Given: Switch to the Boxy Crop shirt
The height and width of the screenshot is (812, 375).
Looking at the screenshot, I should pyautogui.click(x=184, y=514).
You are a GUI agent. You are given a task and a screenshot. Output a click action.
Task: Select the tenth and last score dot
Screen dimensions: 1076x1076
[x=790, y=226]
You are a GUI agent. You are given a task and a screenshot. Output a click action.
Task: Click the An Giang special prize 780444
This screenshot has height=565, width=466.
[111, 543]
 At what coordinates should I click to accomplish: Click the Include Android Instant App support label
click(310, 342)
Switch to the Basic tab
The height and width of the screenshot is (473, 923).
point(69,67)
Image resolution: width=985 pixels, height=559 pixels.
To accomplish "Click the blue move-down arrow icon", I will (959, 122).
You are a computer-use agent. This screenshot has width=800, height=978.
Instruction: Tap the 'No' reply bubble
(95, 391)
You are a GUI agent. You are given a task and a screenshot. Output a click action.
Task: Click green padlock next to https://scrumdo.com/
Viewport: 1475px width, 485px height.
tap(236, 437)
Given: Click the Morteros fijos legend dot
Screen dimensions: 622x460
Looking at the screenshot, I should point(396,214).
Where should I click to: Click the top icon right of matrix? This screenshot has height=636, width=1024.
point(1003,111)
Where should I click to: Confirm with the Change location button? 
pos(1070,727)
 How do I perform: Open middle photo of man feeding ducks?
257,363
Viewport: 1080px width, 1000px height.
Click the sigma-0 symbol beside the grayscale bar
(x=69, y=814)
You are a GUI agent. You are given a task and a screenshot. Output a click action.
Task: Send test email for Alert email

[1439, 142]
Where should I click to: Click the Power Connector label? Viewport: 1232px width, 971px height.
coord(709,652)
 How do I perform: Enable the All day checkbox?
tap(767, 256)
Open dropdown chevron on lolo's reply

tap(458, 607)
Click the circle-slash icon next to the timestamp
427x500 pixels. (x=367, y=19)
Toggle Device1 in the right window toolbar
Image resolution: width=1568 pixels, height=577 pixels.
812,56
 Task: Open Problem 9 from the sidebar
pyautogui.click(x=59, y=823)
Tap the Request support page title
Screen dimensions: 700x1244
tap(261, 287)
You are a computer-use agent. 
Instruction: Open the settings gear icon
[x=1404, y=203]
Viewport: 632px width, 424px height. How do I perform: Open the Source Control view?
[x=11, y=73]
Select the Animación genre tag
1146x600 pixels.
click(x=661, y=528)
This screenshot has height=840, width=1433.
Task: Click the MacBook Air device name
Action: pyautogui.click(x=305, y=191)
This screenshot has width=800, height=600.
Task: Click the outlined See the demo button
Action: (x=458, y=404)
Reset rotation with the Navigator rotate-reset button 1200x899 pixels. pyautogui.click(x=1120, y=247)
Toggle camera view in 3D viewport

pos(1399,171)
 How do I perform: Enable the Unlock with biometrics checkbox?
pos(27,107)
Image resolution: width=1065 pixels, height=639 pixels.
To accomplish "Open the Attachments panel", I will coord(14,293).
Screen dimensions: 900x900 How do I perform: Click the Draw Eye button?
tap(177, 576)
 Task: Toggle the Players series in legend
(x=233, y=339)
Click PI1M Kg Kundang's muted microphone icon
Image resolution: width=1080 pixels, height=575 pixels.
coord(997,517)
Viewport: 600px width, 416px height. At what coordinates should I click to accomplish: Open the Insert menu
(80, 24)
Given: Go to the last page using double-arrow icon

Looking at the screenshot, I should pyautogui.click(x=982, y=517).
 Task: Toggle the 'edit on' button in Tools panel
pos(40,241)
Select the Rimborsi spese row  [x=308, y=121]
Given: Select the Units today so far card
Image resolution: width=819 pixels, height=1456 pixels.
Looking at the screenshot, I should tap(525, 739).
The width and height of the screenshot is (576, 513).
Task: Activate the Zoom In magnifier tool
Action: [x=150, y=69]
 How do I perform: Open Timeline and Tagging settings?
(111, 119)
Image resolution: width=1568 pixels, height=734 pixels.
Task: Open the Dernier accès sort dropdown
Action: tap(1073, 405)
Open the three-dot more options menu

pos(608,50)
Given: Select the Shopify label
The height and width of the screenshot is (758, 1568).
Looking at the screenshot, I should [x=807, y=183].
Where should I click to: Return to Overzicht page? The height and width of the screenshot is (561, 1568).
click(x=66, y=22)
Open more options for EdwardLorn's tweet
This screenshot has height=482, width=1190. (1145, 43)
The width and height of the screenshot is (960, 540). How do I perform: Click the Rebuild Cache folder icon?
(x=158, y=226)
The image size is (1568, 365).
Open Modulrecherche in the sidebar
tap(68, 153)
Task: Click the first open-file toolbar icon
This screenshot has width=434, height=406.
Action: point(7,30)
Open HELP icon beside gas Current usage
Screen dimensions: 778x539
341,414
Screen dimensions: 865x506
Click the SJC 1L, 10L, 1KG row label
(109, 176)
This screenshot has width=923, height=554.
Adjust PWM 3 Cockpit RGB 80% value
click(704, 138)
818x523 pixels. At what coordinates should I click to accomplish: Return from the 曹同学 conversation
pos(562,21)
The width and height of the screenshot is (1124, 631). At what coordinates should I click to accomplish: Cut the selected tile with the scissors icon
###
◆ Exercise prompt
The line containing "You are a computer-use agent. This" marks the end. Please print exactly every line from the top of the data to it, both included, and nothing more.

◆ Response to this task
Given: Switch to the Boxy Crop shirt
The height and width of the screenshot is (812, 375).
Looking at the screenshot, I should pyautogui.click(x=184, y=514).
You are a GUI agent. You are given a task and a screenshot. Output a click action.
Task: Select the tenth and last score dot
Screen dimensions: 1076x1076
[x=790, y=226]
You are a GUI agent. You are given a task and a screenshot. Output a click action.
Task: Click the An Giang special prize 780444
This screenshot has height=565, width=466.
[111, 543]
 At what coordinates should I click to accomplish: Click the Include Android Instant App support label
click(310, 342)
Switch to the Basic tab
The height and width of the screenshot is (473, 923).
point(69,67)
Image resolution: width=985 pixels, height=559 pixels.
To accomplish "Click the blue move-down arrow icon", I will (959, 122).
You are a computer-use agent. This screenshot has width=800, height=978.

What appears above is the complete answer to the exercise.